This is quite a difficult yoga pose. Don’t attempt to practice this without the help of a yoga teacher. Very difficult to accomplish this posture, and should be extremely careful as you can lose the balance any moment.

Your body needs to be balanced like a stick horizontally balanced in the air with only your palms touching the ground and body balancing on your elbows.

The procedure of Mayurasana Yoga Pose (to be practiced under guidance of a learned yoga master)

1. Kneel on ground while spreading the knees at a distance of 12 inches.

2. Place the palms on the floor with fingers pointing backwards. Keep the upper arm close to the body and the elbows on either sides of navel.

3. Bend your upper body forward while simultaneously stretching out the legs backwards. Gradually take the position of a stick hold horizontally to the ground.

4. Remain in that position for a few seconds.

5. Slowly fold the legs and get the knees to the ground.

6. Return to normal position.

Precautions

Remember full body weight is balanced at the navel. It is easy to lose balance. If you feel any difficulty while practicing this, return to normal position and start again.
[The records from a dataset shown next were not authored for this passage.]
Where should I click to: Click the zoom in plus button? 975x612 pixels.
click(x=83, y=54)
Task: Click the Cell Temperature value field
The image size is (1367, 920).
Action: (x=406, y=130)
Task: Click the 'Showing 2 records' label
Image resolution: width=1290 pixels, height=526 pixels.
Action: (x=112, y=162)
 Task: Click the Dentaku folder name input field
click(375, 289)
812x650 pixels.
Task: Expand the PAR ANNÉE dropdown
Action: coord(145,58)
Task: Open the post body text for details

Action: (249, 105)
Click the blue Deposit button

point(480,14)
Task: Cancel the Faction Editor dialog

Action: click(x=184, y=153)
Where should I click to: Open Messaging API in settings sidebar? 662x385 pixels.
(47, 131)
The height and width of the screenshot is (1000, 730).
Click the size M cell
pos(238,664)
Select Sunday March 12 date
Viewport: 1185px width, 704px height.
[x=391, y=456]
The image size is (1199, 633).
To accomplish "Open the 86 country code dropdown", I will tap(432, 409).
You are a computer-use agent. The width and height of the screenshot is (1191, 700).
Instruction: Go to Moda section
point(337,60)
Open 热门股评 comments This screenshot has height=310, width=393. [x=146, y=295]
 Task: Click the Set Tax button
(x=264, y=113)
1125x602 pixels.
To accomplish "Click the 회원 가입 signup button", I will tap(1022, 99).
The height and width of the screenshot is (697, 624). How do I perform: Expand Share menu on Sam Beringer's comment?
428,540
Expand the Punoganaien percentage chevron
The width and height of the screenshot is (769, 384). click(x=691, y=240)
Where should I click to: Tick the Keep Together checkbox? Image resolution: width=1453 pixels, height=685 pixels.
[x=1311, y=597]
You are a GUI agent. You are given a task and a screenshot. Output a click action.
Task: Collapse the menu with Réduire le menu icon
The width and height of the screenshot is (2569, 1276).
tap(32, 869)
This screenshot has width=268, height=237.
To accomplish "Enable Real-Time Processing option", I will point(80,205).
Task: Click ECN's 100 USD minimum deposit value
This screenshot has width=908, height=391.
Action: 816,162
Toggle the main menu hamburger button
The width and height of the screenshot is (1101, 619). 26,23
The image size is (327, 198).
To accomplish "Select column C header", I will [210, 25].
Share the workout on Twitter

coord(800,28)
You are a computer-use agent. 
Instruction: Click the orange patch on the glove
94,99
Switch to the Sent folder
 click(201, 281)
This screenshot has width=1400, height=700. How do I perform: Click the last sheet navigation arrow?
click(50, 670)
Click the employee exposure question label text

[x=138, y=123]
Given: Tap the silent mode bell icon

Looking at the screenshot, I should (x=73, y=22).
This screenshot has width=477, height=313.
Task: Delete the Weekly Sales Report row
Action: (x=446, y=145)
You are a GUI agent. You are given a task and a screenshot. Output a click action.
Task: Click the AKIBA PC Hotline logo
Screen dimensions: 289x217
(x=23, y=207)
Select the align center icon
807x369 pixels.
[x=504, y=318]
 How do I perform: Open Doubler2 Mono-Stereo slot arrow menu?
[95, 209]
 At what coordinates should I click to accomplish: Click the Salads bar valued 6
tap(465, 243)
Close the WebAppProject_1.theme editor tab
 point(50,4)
The Benefits of Mayurasana Yoga Pose

It strengthens digestive system and prevents dyspepsia. Piles, constipation and obesity are other conditions that may benefit from this pose.

Women and people suffering from cervical spondilitis should better avoid this pose.

Remember this pose can be practiced only under the guidance of a learned yoga master and shall not be attempted on your own. Body jerk should be avoided and any inconsistencies you feel should not be ignored.